=== Listed entries ===

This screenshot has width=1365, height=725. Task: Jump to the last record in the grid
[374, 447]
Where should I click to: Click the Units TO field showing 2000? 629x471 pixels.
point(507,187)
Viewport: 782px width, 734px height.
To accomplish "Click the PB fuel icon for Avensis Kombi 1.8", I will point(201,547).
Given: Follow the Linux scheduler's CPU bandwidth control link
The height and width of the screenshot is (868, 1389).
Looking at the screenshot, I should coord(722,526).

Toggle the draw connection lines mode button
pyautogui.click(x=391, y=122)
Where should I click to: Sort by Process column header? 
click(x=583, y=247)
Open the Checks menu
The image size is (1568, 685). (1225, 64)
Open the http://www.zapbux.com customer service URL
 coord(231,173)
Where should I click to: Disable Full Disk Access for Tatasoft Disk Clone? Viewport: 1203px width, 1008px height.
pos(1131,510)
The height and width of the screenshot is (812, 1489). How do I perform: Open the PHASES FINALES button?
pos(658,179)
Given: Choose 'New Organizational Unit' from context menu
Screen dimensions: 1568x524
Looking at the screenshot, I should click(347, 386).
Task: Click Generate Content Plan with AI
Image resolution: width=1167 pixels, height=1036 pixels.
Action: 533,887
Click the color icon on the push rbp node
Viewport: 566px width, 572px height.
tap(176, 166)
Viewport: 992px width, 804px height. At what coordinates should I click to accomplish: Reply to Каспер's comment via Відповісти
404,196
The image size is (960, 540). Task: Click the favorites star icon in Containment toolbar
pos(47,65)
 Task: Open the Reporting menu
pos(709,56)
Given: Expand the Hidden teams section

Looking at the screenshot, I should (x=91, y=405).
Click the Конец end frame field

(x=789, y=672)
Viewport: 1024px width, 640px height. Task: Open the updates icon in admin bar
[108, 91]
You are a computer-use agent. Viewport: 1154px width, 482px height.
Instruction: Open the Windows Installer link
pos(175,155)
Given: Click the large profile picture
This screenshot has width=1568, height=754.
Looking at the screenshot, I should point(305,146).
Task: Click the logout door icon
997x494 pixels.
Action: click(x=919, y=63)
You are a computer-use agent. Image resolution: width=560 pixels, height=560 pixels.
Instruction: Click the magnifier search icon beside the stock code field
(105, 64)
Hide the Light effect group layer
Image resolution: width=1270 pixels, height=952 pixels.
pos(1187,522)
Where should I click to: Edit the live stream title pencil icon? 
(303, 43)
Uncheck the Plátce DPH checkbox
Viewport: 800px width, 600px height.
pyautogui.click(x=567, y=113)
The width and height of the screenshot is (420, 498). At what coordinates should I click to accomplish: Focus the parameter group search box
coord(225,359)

===

• Short exercise:
Rewrite all the rows above, changing every "Viewport" to "Window" and leaving everything else as it is.

• Exercise response:
This screenshot has width=1365, height=725. Task: Jump to the last record in the grid
[374, 447]
Where should I click to: Click the Units TO field showing 2000? 629x471 pixels.
point(507,187)
Window: 782px width, 734px height.
To accomplish "Click the PB fuel icon for Avensis Kombi 1.8", I will point(201,547).
Given: Follow the Linux scheduler's CPU bandwidth control link
The height and width of the screenshot is (868, 1389).
Looking at the screenshot, I should coord(722,526).

Toggle the draw connection lines mode button
pyautogui.click(x=391, y=122)
Where should I click to: Sort by Process column header? 
click(x=583, y=247)
Open the Checks menu
The image size is (1568, 685). (1225, 64)
Open the http://www.zapbux.com customer service URL
 coord(231,173)
Where should I click to: Disable Full Disk Access for Tatasoft Disk Clone? Window: 1203px width, 1008px height.
pos(1131,510)
The height and width of the screenshot is (812, 1489). How do I perform: Open the PHASES FINALES button?
pos(658,179)
Given: Choose 'New Organizational Unit' from context menu
Screen dimensions: 1568x524
Looking at the screenshot, I should click(347, 386).
Task: Click Generate Content Plan with AI
Image resolution: width=1167 pixels, height=1036 pixels.
Action: 533,887
Click the color icon on the push rbp node
Window: 566px width, 572px height.
tap(176, 166)
Window: 992px width, 804px height. At what coordinates should I click to accomplish: Reply to Каспер's comment via Відповісти
404,196
The image size is (960, 540). Task: Click the favorites star icon in Containment toolbar
pos(47,65)
 Task: Open the Reporting menu
pos(709,56)
Given: Expand the Hidden teams section

Looking at the screenshot, I should (x=91, y=405).
Click the Конец end frame field

(x=789, y=672)
Window: 1024px width, 640px height. Task: Open the updates icon in admin bar
[108, 91]
You are a computer-use agent. Window: 1154px width, 482px height.
Instruction: Open the Windows Installer link
pos(175,155)
Given: Click the large profile picture
This screenshot has width=1568, height=754.
Looking at the screenshot, I should point(305,146).
Task: Click the logout door icon
997x494 pixels.
Action: click(x=919, y=63)
You are a computer-use agent. Image resolution: width=560 pixels, height=560 pixels.
Instruction: Click the magnifier search icon beside the stock code field
(105, 64)
Hide the Light effect group layer
Image resolution: width=1270 pixels, height=952 pixels.
pos(1187,522)
Where should I click to: Edit the live stream title pencil icon? 
(303, 43)
Uncheck the Plátce DPH checkbox
Window: 800px width, 600px height.
pyautogui.click(x=567, y=113)
The width and height of the screenshot is (420, 498). At what coordinates should I click to accomplish: Focus the parameter group search box
coord(225,359)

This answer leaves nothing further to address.